The fantasy of wind power for Maryland
An Abell Foundation report recently trumpeted the supposed “potential” of offshore wind to provide two-thirds of Maryland’s electricity needs. Talk about hot air. With about 100,000 industrial wind turbines in operation around the world — 35,000 in the U.S. alone — there is not a shred of empirical evidence that wind has been responsible for offsetting greenhouse gas emissions in the production of electricity — or that it has contributed to any reductions in fossil fuel use.
Although 20 percent of Denmark’s installed electricity capacity consists of wind energy, much more than half of its actual generation is exported, for grid security reasons, to elsewhere in Scandinavia, where it displaces highly flexible hydro generation at no savings in CO2 emissions but with substantial cost to Danish ratepayers. Moreover, hydro imported from the rest of Scandinavia is used to balance most of the wind volatility that remains in Denmark, so that any CO2 offset there is due to hydro, not wind.

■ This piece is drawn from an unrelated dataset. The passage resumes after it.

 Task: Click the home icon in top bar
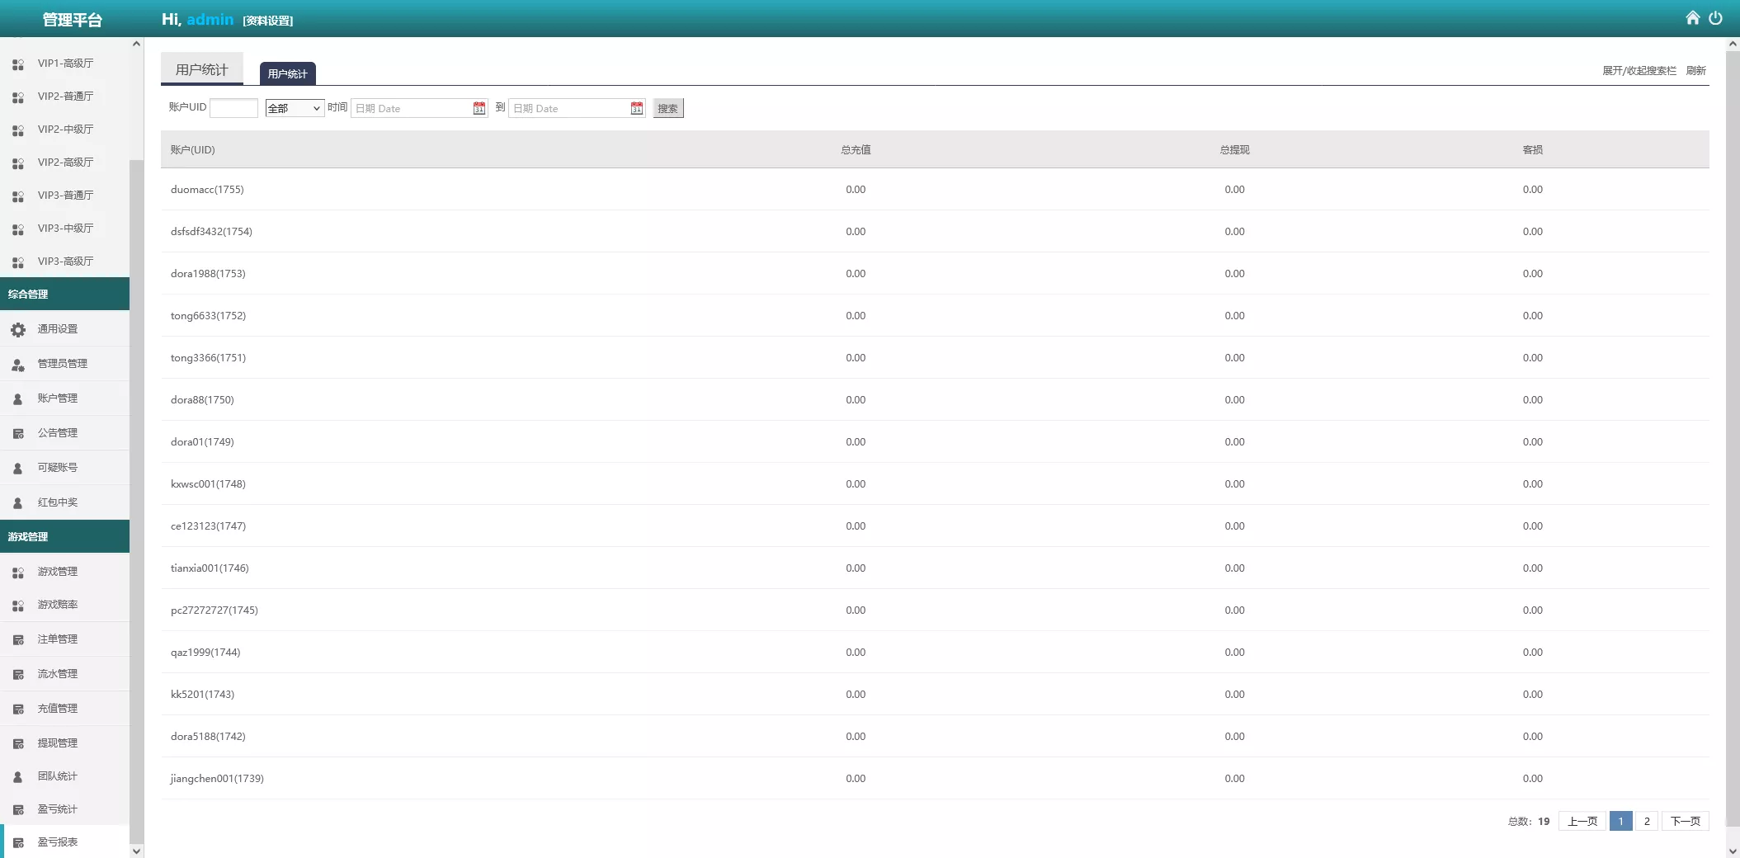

If Denmark did not have the Scandinavian “sink” in which to dump its considerable excess wind, and if that sink did not have hydro as its principle source of power, Denmark would be awash in both carbon dioxide emissions and wind turbines in the production of electricity. As the journalist Robert Bryce has written, “In 1999, Denmark’s daily coal consumption was the equivalent of about 94,400 barrels of oil per day. By 2007, despite a 136 percent increase in the amount of electricity produced from wind, Denmark’s coal consumption was exactly the same as it was back in 1999.”

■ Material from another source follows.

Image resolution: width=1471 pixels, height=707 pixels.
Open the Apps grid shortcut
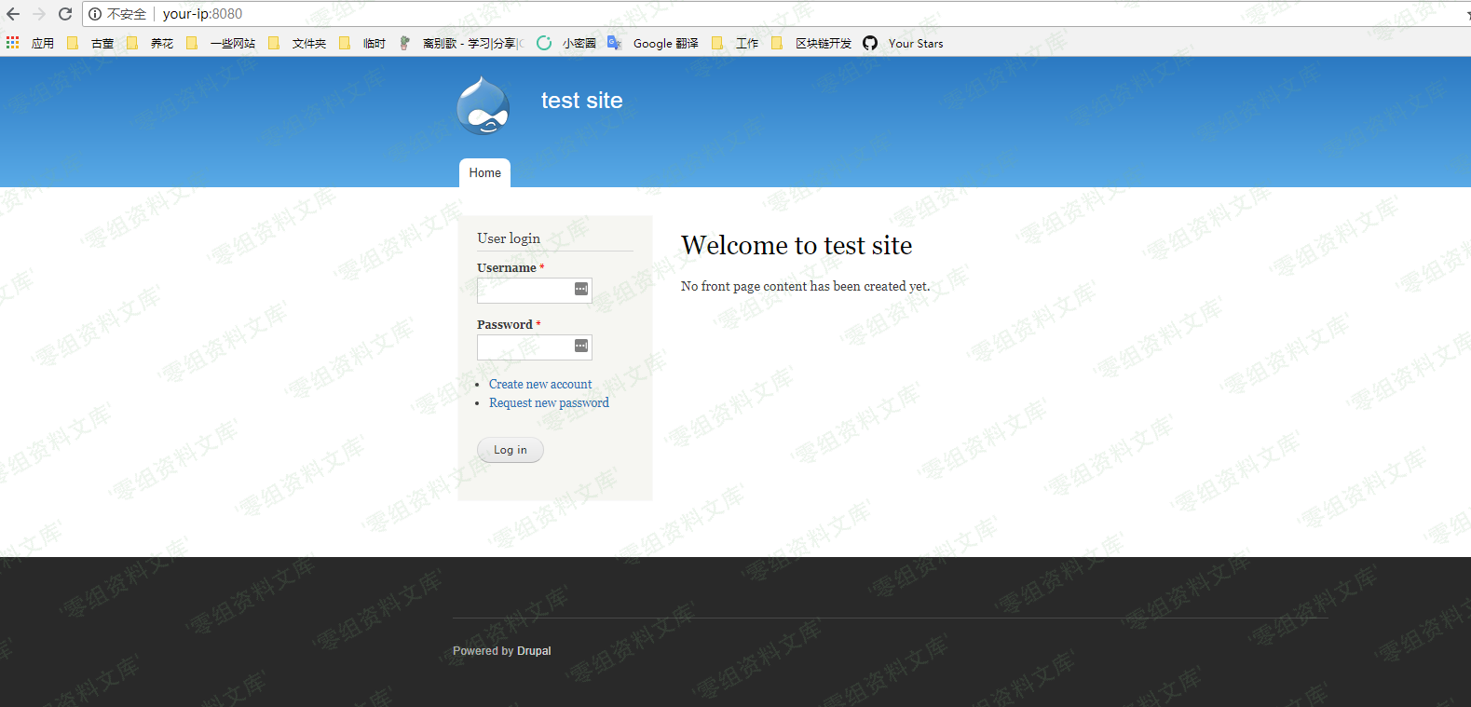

The apotheosis of wind technology was embodied in the wonderful Clipper ships of the 19th Century. There’s a good reason they are now consigned to museums. The energy requirements of 2010 insist upon precision, controllable machine performance that passes stern tests for reliability standards. Wind technology is completely inimical to reliable performance standards. Our modern system of power insists on capacity value — getting a specific amount of energy on demand and controlling it whenever desired.